如何识别并避免免疫分析中的干扰？免疫分析法是使用抗体检测不

免疫分析法是使用抗体检测不同物质的实验分析方法。它们通常用于生命科学行业的生物分析和生化实验室。这些方法包括酶联免疫吸附试验(ELISA)、酶免疫分析(EIA)、免疫印迹(WB)、放射免疫分析(RIA)、蛋白质阵列、免疫组化(IHC)或免疫聚合酶链反应(Immuno-PCR) 。在各种免疫分析法中，待测物的检测都可能受到干扰的影响。如经常发生的交叉反应、非特异性结合和基质效应。干扰物质在真实标本中以或多或少的显著浓度水平存在，并与待测物或捕获检测抗体相互作用。通过使用一种新的缓冲液(Lowcross-Buffer) ，替代传统缓冲液，大多数干扰影响都可以避免。通过这种替换，提高了分析方法的质量和分析方法开发的效率。
尼尔斯·杰尼因其在免疫系统的构建和控制特异性方面的贡献获得1984年诺贝尔医学奖，他在颁奖演讲中提到，每一种抗体都是多特异性的。他将这一说法与免疫反应早期阶段的抗体产生联系起来。与目标分析物具有高亲和力的抗体偶尔会显示出令人惊讶的结果：在包被捕获抗体的免疫检测中，免疫印迹膜中不必要的条带被染色，蛋白质阵列上得到错误斑点的荧光信号以及空白样本的高背景信号。 ELISA检测中，得到阴性信号的高背景或假阴性结果。由于干扰效应造成的错误结果可能导致后续成本浪费和错误诊断。

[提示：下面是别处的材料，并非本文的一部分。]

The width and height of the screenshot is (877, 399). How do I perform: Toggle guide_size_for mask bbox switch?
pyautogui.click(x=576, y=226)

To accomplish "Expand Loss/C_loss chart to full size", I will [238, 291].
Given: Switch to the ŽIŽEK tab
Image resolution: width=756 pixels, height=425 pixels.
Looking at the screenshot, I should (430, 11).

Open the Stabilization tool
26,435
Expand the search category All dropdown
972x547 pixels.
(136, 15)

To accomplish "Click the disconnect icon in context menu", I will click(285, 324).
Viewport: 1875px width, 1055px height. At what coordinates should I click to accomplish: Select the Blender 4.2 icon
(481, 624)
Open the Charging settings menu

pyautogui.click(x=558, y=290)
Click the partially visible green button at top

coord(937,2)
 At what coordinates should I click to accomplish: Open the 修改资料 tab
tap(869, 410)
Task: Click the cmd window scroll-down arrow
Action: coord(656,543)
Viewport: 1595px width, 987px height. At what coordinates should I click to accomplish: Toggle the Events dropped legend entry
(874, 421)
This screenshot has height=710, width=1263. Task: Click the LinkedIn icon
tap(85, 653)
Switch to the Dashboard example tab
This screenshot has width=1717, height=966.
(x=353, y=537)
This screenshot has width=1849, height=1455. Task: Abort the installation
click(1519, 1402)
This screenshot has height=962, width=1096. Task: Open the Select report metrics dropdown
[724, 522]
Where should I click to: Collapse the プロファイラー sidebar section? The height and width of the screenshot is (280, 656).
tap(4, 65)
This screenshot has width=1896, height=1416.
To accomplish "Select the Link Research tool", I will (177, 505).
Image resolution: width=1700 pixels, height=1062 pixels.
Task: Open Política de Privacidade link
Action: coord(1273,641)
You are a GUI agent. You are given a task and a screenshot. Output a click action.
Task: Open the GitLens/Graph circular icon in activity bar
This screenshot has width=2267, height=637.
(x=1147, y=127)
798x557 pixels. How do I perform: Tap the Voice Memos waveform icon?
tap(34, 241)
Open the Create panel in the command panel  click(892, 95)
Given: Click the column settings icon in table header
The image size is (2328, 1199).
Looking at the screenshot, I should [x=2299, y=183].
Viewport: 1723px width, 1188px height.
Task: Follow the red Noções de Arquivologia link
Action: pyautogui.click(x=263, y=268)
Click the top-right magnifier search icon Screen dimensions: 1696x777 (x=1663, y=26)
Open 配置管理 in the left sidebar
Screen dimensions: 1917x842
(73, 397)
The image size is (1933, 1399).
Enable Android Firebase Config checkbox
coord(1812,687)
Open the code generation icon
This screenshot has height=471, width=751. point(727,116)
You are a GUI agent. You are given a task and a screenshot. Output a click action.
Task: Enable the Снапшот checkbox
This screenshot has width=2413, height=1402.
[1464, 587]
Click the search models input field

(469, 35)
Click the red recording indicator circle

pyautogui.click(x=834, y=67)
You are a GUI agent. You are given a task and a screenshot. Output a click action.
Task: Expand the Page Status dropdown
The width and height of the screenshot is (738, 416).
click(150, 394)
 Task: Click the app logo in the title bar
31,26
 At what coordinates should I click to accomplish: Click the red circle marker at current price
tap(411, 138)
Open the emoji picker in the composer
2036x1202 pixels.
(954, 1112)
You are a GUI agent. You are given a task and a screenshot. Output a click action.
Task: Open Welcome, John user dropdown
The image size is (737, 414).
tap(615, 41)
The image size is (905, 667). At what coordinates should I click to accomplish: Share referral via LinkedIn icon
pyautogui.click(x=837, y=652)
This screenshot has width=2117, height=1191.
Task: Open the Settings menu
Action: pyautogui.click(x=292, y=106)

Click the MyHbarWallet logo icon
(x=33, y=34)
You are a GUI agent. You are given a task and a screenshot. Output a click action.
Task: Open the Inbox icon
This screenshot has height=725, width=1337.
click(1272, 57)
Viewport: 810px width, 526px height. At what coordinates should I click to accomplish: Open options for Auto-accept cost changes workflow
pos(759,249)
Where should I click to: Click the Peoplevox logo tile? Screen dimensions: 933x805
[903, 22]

所有的免疫分析方法的特征是在目标分析物和抗体之间的结合反应。这些方法存在的问题是经常发生的干扰，导致了错误的检测，这个问题至今未得到充分地解决。典型的干扰有非特异性结合，导致较差的信噪比和高背景，交叉反应和基质效应。简单地说，这些效应大多是基于分析物、捕获抗体或检测抗体与外部物质或表面的直接相互作用。图1表示了一种典型干扰效应的简化方案。在技术文献中经常被描述的已知的干扰因素有如异嗜性抗体和HAMAs（人抗小鼠抗体）、类风湿性因子、白蛋白、补体，溶菌酶以及其他等。
免疫分析标记带来的干扰
在免疫分析中标记检测抗体非常常见，譬如在竞争法中，标记待测分析物。经常使用的标记有酶（碱性磷酸酶或（辣根）过氧化物酶）、荧光染料、放射性同位素或DNA(用于免疫PCR) 。不必要的影响也出现在这里。危险在于，使用荧光染料作为标记，这类疏水染料会改变检测抗体的结合能力，导致染料本身的非期望的结合，且降低了标记蛋白的溶解度。此外，抗原与抗体的结合也会变弱。例如，这些非特异性效应会导致抗体与表面(图1A和B)、与样品中的外部蛋白质(图1C)或对捕获抗体(图1D)的结合增加。在这些情况下，会导致在没有分析物存在时出现假阳性或整个检测出现高背景。在蛋白质芯片上观察到单个斑点的背景荧光增加，或信噪比完全变糟糕。同样，血清样本中的蛋白质或抗体也可以与荧光染料结合，减少甚至封闭染料的荧光。因此，一些研究人员已经建议放弃荧光染料作为蛋白质阵列的标记或选择其他标记。蛋白质芯片上的反应是非常复杂的，因为在一个反应体系中同时使用多种不同的捕获抗体和标记的检测抗体。因此，样本中蛋白质或标记抗体与单点的非特异性结合的概率升高，同时样本中成分与抗体的结合带来的干扰效应也随之增加。
交叉反应带来的干扰
交叉反应是指抗体也与目标分析物以外的其他结构结合的能力(图1,I-K) 。通常这些结构与被分析物有很大的相似性。因此，具有相似分子结构的代谢物或化学物质就是例子。氨基酸序列具有巧合相似性或同源性的蛋白质也会发生交叉反应。特别是在竞争法分析中，因为只是用了一种抗体，交叉反应发挥更大的作用。为了确认此类分析，对经常可能发生的交叉反应物质和交叉反应需要被量化。